These days, a solid set of grades and an impressive degree just won’t quite cut it. Additional work experience is a must-have for any student looking to land a job after graduation.
While the finance, accounting and consultancy sector all have their own paid summer internships, industries such as journalism often fail to offer placements quite as extensive or as well paid. If anything, it’s quite the opposite.
Work experience, particularly within journalism, is usually unpaid and therefore legally limited to two weeks of work. Whilst as a whole it enriches our CVs and highlights our passion and dedication, work experience is not what it’s always cracked-up to be.
Of course, there’s no denying the benefits of work experience: it offers an invaluable insight into an industry that can’t be attained elsewhere. From news rooms to court rooms or spring weeks, work experience can provide a tantalising glimpse into a student’s possible future career or, alternatively, it can convince them that this isn’t the industry for them.
For those seeking a graduate job, it can help students outshine competing candidates. According to UCAS figures, 29 per cent of employers say work experience is critical when recruiting young people while a further 45 per cent say it’s significant. It adds to our employability and should not be overlooked.
The issue, however, does not lie with the shiny gloss work experience brings to our CVs. The crux of the matter concerns the nature of the placement itself. Speaking from a student journalist’s perspective, these placements can offer very little in terms of actual work and there are only so many times one can ask for something to do.
Countless hours have thus been wasted scrolling through BuzzFeed or tentatively ‘analysing’ Twitter for the next big newsbreak. Sian Elvin, a 21-year-old English graduate and student journalist, describes how her placements have “differed wildly” and adds: “At some [placements], I’ve found myself asking and pitching until I’ve lost my voice and yet there’s still very little to do.
“I often question why newspapers have interns if they have no work for us.”
At the risk of generalising, it would be wrong to assume that all placements are as painful.
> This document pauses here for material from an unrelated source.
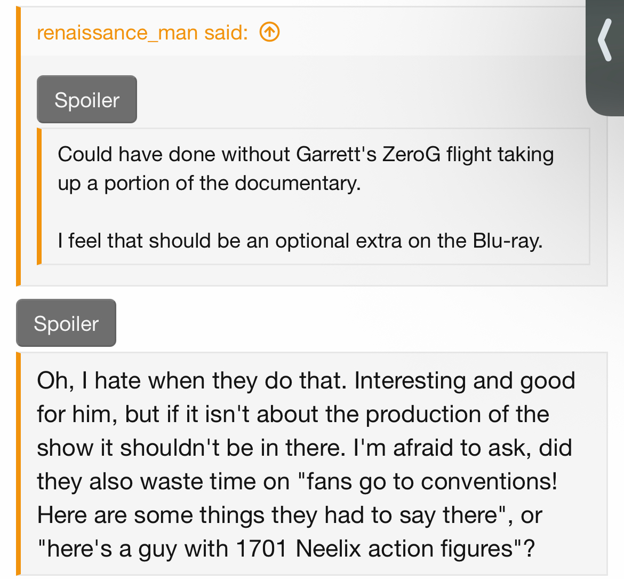
Task: Click the dark gray slide-out tab handle
Action: [x=605, y=58]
On the contrary, actually.
15-year-old Tom Wagg, from Staffordshire, certainly made the most of his placement at Keele University when he discovered an entirely new planet. And particularly with smaller, local companies, work experience can be far more hands-on and intense – which, to clarify, is a good thing.
Raveena Kaur, a second-year politics student, says: “With the smaller firms I’ve worked at, the ‘workies’ are actually put to good use and aren’t a constant source of annoyance to those around us. People seem genuinely happy to have us.”
Sian echoes this sentiment, adding: “Some newspapers have really utilised my presence there and not only published my writing, but helped me develop my journalistic skills.”
Nonetheless, placements can be a tiresome experience which involves pestering every single employer, subtly pleading with them for work, no matter how menial. As a generation that’s constantly lambasted as being ‘lazy’, ‘unproductive’ or ‘unwilling to work’, there are thousands of students out there who are eager to work themselves to the bone. These placements should be an opportunity for us to showcase this eagerness but, instead, it can be a demoralising experience.
Chris Davis, a 20-year-old history student, says that, when a placement fails to match your expectations and you spend a lot of the time being overlooked in the work environment, it’s not always the best use of such a valuable experience.
The debate around work experience is further complicated by its susceptibility to the influence of wealth. After all, money talks.
Websites such as Internships Abroad offer students placements abroad for a price of more than £1,000 while CV-enhancing trips to community projects in the developing world charge huge sums of money. Relevant experience therefore becomes a luxury to those who can afford it. The privileged exclusivity of work experience is further highlighted by websites such as MyInternSwap which enables parents to advertise placements in return for experience for their own children.
Earlier in the year, staff at the BBC were found to have used the controversial website advertising placements in radio, web and news broadcasting in return for internships for their own children.
As an experience that can often fail to live up to expectations, these placements run the risk of being a waste of time. As well as clamping down on the privileges of the wealthy, it’s time these placements put us to better use. That’s ultimately what we’re there for.